Understanding Your Credit Report
So many of us who are trying to buy a home, a car, or even just to obtain something as simple as a credit card are finding it difficult. Mainly because of the shape of their credit. Unfortunately many of us aren’t exactly sure what kind of credit we have. Do we have a really horrible score or is it something that can be easily fixed?
Maybe you still don’t have any credit. One thing that people prefer to do to put their minds at ease is to obtain a free credit report, which can easily be done on the internet. The best companies to use are Experian, Transunion, and Equifax.
Of course once you get that report you may find it difficult to read and understand. There is so much information and numbers and things that you have never seen before and therefore are utterly confused. First off, every credit report is split into four sections. The identifying information, the credit history, the public records, and inquiries.
The identifying information is just that, information to identify you. Look at it closely to make sure it’s accurate. It’s not unusual, for there to be two or three spellings of your name or more than one Social Security number. That’s usually because someone reported the information that way. The variations will stay on your credit report. Other information might include your current and previous addresses, your date of birth, telephone numbers, driver’s license numbers, your employer and your spouse’s name.
The next section is your credit history. Sometimes, the individual accounts are called trade lines. Each account will include the name of the creditor and the account number, which may be scrambled for security purposes. You may have more than one account from a creditor. Many creditors have more than one kind of account, or if you move, they transfer your account to a new location and assign a new number.
The entry will also include, when you opened the account, the kind of credit (installment, such as a mortgage or car loan, or revolving, such as a department store credit card), whether the account is in your name alone or with another person, total amount of the loan, high credit limit or highest balance on the card, how much you still owe, fixed monthly payments or minimum monthly amount, status of the account (open, inactive, closed, paid, etc.), and how well you’ve paid the account.
Some reports are incredibly easy to read and understand. They will state in plain words if they are still collecting payments, or have finished collecting. Other reports use payment codes ranging from 1 to 9; an R1 or I1 on a report is an indication of a good payment history on a revolving or installment account.

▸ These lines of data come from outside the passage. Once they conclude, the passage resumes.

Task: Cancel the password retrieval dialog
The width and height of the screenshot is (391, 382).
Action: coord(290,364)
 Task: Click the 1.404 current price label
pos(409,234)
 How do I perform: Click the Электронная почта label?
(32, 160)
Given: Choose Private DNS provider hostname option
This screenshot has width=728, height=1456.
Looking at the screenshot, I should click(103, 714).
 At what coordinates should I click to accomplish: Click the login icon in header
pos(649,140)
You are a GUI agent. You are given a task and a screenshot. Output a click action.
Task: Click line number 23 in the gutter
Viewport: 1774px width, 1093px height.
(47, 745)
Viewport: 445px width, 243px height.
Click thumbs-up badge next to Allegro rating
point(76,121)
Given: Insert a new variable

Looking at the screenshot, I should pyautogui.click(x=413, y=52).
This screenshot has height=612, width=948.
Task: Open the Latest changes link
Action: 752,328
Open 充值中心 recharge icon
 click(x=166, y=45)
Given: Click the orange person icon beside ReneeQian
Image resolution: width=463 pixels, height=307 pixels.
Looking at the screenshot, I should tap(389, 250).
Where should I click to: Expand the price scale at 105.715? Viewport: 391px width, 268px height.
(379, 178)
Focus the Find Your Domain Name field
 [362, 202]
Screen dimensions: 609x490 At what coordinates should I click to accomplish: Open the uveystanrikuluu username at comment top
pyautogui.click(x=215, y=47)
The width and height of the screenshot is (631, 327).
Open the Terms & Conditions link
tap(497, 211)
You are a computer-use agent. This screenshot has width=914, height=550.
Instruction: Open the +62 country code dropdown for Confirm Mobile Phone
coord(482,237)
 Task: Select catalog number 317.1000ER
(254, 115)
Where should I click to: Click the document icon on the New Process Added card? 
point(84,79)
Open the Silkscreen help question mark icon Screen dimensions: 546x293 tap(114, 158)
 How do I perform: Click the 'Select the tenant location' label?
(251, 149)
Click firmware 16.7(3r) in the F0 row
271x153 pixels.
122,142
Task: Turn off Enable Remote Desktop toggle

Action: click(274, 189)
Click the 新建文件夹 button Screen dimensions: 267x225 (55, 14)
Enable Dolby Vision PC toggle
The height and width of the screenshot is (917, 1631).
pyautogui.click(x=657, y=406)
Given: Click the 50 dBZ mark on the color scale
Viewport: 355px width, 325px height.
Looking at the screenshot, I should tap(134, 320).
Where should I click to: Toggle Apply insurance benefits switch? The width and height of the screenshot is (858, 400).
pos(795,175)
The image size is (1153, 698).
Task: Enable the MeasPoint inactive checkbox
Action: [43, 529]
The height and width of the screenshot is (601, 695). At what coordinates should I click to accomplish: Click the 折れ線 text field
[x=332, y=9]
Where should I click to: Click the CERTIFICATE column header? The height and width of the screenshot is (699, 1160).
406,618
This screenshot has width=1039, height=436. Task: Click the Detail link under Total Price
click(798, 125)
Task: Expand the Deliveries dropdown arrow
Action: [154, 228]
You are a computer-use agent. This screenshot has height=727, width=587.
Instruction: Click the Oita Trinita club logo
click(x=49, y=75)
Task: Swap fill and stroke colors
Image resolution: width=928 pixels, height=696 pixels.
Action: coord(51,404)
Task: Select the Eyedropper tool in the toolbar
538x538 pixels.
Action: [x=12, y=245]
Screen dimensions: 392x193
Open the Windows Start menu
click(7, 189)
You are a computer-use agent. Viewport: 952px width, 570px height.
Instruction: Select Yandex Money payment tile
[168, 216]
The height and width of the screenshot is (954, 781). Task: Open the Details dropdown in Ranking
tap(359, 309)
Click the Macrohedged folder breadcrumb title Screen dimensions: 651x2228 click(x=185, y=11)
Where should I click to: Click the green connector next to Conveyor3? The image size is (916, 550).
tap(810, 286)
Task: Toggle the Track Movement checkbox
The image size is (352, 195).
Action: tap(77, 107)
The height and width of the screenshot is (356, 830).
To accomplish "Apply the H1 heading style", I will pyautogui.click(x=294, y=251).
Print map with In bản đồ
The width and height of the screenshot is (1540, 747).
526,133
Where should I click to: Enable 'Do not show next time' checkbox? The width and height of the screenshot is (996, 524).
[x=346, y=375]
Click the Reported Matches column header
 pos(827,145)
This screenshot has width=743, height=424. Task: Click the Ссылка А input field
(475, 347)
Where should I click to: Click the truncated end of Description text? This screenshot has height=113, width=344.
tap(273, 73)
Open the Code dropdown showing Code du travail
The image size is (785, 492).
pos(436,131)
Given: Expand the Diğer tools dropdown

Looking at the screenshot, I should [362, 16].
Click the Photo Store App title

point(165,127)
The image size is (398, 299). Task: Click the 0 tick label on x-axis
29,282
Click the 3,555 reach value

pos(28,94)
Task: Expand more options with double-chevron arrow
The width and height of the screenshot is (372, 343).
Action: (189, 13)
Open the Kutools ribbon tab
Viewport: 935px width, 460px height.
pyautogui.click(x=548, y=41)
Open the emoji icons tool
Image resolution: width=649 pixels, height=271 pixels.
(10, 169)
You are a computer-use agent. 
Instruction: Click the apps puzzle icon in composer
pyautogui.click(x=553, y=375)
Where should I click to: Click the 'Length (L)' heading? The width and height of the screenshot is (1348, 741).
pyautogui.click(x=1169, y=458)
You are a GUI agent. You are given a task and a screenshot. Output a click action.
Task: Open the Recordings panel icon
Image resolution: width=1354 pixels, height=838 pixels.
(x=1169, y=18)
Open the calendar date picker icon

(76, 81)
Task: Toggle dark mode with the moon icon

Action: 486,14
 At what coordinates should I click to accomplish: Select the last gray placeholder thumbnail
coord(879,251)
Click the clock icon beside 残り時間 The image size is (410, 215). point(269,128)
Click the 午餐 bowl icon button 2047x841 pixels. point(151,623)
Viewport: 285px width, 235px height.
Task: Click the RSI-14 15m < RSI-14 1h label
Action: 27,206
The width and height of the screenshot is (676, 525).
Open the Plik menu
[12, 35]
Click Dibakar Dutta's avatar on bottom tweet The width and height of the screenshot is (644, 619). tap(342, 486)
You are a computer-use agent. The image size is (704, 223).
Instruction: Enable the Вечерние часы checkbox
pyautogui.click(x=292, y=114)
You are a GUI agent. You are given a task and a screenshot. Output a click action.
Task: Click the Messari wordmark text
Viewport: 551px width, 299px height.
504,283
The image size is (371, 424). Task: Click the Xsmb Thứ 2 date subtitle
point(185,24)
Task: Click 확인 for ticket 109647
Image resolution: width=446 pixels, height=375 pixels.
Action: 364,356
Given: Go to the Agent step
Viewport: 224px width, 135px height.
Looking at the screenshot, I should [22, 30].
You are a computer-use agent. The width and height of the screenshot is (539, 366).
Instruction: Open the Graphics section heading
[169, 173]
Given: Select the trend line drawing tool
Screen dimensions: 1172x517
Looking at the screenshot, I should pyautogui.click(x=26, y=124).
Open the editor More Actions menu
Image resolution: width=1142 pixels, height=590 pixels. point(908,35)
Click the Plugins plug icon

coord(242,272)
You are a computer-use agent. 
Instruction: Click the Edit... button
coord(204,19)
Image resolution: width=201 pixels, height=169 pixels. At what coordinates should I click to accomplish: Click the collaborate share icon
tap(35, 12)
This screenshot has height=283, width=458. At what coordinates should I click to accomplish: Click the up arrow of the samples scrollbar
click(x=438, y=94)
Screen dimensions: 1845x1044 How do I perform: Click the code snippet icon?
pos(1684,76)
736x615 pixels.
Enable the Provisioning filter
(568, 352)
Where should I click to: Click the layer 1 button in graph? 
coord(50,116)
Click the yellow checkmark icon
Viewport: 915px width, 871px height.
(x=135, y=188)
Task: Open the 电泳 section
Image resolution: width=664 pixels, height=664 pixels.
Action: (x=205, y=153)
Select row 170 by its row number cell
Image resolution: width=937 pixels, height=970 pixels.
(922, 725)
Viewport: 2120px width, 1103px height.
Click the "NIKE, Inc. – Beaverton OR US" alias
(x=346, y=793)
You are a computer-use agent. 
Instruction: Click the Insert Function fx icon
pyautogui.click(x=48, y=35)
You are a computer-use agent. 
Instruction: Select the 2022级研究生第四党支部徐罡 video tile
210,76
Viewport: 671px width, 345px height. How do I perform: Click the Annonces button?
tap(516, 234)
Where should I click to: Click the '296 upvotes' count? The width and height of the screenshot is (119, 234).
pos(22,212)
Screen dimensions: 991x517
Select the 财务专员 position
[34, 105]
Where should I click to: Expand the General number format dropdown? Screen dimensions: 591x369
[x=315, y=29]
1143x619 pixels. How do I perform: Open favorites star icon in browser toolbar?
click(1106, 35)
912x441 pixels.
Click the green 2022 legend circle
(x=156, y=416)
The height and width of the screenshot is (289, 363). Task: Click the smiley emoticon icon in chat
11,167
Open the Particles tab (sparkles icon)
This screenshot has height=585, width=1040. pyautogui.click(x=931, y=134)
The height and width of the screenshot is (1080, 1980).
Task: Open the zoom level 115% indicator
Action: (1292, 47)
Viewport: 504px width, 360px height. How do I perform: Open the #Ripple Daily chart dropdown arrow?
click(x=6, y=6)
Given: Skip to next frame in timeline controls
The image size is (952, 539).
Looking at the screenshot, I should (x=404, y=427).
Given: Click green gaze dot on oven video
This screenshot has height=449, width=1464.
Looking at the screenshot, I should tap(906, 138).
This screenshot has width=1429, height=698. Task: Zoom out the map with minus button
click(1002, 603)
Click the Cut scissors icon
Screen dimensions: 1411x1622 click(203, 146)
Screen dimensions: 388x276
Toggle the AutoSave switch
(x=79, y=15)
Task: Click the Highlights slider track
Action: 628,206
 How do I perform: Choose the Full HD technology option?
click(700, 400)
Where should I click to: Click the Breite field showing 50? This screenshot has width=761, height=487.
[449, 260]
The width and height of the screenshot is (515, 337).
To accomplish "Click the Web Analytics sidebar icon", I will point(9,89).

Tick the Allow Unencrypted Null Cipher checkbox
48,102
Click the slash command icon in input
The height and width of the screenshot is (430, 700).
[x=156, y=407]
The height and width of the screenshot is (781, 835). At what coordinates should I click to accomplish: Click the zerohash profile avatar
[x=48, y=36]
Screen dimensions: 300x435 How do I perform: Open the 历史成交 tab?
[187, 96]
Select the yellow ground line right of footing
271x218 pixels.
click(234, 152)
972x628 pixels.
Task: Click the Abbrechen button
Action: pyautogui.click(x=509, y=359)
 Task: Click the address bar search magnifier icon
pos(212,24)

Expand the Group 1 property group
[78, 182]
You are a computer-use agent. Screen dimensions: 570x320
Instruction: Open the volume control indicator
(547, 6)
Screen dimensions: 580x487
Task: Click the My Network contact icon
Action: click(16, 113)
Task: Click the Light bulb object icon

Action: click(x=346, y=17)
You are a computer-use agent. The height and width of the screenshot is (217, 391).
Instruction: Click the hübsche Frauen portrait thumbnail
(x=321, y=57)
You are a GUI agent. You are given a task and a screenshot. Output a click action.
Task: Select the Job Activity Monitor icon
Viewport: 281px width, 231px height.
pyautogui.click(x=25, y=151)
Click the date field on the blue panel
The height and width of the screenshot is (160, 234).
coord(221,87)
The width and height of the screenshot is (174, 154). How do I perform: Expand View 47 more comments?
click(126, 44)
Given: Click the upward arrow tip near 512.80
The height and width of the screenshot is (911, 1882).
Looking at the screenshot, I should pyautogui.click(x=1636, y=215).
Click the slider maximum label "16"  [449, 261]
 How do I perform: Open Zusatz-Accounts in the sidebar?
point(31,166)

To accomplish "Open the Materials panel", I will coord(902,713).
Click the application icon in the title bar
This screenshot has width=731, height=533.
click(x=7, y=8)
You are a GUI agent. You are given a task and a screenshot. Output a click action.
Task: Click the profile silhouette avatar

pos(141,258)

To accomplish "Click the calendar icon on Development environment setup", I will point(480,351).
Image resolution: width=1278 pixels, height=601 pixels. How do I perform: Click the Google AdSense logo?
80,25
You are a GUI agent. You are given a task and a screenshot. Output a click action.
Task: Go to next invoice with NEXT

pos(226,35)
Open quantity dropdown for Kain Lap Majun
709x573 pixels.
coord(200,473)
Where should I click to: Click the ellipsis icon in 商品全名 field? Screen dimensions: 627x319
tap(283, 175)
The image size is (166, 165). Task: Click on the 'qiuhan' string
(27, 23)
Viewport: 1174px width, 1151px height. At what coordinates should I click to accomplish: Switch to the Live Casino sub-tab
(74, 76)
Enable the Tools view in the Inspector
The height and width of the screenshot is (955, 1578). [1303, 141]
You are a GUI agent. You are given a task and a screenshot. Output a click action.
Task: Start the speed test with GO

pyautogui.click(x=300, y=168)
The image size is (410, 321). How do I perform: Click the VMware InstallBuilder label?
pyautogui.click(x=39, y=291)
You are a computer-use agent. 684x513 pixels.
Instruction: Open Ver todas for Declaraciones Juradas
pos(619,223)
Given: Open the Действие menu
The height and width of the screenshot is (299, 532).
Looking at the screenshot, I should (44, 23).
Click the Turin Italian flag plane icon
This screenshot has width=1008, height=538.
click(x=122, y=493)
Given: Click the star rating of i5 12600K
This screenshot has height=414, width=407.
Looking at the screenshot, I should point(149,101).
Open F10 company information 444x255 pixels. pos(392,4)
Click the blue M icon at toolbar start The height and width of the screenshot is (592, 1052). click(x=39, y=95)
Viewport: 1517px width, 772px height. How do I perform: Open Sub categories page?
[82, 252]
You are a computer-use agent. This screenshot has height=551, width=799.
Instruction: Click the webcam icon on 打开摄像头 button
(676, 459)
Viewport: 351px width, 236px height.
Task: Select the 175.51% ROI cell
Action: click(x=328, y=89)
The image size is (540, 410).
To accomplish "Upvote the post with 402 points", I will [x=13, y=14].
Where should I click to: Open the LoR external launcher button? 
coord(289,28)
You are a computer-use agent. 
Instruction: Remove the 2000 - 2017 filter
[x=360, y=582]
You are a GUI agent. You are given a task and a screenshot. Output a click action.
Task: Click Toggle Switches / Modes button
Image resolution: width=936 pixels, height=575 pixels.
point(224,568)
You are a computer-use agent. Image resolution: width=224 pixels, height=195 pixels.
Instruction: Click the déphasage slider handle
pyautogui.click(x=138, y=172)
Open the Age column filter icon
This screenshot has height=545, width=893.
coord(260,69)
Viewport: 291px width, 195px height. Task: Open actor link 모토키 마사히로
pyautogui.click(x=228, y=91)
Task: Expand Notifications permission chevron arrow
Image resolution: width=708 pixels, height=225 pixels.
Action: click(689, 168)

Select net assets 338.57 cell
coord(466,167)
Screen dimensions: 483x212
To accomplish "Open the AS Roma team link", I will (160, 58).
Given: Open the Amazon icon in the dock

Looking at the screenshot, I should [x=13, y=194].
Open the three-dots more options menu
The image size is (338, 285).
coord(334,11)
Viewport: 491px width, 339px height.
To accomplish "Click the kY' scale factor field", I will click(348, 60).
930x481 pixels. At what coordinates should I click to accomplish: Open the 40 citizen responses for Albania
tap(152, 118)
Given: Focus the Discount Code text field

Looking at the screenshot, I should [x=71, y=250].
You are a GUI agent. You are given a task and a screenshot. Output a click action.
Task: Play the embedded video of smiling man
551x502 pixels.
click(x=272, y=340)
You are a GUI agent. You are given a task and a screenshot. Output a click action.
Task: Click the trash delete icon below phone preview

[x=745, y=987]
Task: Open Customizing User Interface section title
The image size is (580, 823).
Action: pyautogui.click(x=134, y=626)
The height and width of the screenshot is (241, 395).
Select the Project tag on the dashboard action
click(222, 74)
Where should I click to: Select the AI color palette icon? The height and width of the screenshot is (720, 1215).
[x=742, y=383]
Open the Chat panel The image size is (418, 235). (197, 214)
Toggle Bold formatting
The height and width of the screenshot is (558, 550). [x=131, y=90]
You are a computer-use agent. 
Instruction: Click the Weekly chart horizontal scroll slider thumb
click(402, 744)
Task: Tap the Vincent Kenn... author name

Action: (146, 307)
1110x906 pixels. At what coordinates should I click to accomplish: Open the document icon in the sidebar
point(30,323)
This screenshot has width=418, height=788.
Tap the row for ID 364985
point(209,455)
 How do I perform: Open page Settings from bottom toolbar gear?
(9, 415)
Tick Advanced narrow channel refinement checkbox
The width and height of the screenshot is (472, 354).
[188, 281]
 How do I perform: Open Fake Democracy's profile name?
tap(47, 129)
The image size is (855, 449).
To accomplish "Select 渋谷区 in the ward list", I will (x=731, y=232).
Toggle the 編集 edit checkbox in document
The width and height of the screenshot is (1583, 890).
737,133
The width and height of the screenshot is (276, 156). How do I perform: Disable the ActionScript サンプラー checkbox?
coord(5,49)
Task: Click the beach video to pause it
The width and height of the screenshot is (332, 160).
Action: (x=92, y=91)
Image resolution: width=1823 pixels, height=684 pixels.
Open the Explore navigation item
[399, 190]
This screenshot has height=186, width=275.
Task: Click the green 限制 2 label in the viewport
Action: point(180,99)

The next section is the part you want to be absolutely blank. The public records section is never a good story. If you have a public record on there, you’ve had a problem. It doesn’t list arrests and criminal activities; just financial-related data, such as bankruptcies, judgments and tax liens. Those are the monsters that will trash your credit faster than anything else.
The final section is the inquiries. That’s a list of everyone who asked to see your credit report. Any time anyone gets into the report, it’ll post an inquiry. If you call the credit bureau and ask for a copy, it will be on there. It’s a very detailed entry record. It’s great for the consumer. Inquiries are divided into two sections. “Hard” inquiries are ones you initiate by filling out a credit application or taking your child to the orthodontist. “Soft” inquiries are from companies that want to send out promotional information to a pre-qualified group or current creditors who are monitoring your account.
You may have heard that a large number of inquiries can have a negative impact on your credit score, but you’re probably OK. Most of the inquiries are ignored by the FICO scoring models. For example, the model has a buffer period that ignores inquiries within 30 days of getting a mortgage or a car loan. It also counts two or more “hard” inquiries in the same 14-day period as just one inquiry.